Un Aïd sans visites familiales, sans sorties festives, sans grandes prières dans les mosquées, sans ces kyrielles d’enfants qui égaient les rues en se pavanant avec leurs habits neufs… C’est ce à quoi doivent se résoudre la plupart des pays musulmans durant ces deux jours de l’Aid El Fitr, fête sanctionnant un mois de jeûne, lui-même passé dans les conditions exceptionnelles imposées par la crise sanitaire sans précédent que connaît le monde entier depuis plus de deux mois.

C’est donc un événement et une expérience en soi que les Algériens sont invités à vivre, ou à subir, en ces deux jours de «fête». Premier paradoxe douloureux de la situation, les retrouvailles familiales, sacralisées par la religion et la tradition sous le principe de «silat errahim» (pouvant se traduire par l’obligation d’entretenir les liens filiaux), sont purement et simplement interdites en dehors du cercle pratiquement unicellulaire de la famille.

Comme dans la majorité des pays musulmans, le gouvernement algérien a décidé de limiter drastiquement les possibilités de rencontres familiales, en imposant un «couvre-feu» dès le milieu de la journée, à travers tout le pays, et en interdisant toute circulation automobile durant ces deux jours de fête.
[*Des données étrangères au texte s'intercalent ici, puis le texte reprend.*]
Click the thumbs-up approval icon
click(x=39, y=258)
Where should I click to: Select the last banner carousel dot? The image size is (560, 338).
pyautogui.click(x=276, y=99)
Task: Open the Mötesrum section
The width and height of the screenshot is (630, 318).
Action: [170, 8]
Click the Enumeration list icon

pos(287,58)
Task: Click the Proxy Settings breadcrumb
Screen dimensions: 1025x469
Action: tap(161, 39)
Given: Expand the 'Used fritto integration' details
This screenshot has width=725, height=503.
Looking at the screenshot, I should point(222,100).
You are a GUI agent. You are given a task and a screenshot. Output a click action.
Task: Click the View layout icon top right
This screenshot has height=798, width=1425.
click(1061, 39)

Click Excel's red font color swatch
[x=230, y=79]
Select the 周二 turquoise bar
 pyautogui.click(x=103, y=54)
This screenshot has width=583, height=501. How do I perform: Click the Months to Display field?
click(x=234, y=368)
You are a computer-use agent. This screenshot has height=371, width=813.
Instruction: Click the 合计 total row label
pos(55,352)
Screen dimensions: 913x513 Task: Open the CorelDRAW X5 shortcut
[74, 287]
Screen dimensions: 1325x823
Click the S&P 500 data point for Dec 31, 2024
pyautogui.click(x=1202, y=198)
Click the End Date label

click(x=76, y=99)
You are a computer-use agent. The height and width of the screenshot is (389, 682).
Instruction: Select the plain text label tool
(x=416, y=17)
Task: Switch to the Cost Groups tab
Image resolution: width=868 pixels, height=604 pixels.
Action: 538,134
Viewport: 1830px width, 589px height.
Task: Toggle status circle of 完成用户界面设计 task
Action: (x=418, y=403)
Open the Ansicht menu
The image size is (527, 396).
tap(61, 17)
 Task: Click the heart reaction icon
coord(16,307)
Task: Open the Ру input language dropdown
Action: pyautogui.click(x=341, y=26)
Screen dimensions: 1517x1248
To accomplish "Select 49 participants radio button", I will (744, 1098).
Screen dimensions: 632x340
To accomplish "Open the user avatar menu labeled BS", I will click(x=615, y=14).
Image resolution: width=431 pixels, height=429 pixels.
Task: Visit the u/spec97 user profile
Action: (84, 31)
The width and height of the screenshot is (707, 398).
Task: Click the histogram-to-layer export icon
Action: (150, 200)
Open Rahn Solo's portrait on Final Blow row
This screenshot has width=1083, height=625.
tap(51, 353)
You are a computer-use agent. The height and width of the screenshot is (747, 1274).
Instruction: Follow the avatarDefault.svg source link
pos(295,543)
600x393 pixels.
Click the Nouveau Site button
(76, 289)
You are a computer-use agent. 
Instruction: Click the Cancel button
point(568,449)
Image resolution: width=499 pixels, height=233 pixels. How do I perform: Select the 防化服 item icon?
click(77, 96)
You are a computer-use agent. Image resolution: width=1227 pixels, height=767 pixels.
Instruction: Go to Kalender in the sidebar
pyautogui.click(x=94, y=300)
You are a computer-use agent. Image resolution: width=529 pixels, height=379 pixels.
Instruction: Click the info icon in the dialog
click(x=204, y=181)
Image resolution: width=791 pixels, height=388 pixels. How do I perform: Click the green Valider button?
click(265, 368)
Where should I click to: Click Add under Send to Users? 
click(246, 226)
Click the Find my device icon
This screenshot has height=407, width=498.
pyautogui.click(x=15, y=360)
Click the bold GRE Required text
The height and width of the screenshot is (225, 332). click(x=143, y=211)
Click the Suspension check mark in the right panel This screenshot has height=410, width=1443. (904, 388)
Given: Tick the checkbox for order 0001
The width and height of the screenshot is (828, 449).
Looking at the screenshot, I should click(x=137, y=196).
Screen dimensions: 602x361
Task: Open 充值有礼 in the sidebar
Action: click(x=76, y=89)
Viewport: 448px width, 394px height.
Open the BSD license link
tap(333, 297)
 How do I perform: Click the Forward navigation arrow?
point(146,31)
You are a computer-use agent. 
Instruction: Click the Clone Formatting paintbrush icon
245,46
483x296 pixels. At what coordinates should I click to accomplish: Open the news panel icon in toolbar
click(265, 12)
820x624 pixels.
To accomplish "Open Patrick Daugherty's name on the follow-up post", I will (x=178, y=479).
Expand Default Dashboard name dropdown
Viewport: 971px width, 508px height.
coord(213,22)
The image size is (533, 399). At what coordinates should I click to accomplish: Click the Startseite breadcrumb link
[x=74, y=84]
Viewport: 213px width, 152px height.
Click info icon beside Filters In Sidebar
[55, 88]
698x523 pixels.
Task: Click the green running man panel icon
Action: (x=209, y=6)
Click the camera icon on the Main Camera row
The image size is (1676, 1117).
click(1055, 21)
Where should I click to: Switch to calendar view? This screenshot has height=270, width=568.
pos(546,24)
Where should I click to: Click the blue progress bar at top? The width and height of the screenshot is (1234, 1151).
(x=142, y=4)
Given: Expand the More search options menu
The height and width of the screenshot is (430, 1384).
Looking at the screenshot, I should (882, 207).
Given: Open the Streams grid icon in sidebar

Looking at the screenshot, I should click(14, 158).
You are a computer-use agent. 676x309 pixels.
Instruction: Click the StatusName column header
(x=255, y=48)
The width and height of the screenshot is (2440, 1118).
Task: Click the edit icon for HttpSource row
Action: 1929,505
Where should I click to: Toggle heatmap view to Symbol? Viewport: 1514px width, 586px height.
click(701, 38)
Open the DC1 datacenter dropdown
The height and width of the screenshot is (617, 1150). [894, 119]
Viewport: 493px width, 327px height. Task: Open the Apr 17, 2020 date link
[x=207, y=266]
Des mesures inédites et une atmosphère jamais vue qui viennent s’ajouter au grand chamboulement des us sociaux et politiques que connaît le monde depuis l’apparition de ce nouveau coronavirus.

Les Algériens, qui certes ont fait montre d’indiscipline durant le mois de Ramadhan sur le plan du respect des consignes de prévention et des mesures de confinement partiel, devraient puiser dans leurs ressources psychologiques pour vivre cette occasion sans trop céder à la déprime. Tout concourra en effet à accentuer ce sentiment d’angoisse qui plane depuis plus de deux mois, à commencer par cette atmosphère de villes mortes que ne manquera pas d’installer l’interdiction de circuler.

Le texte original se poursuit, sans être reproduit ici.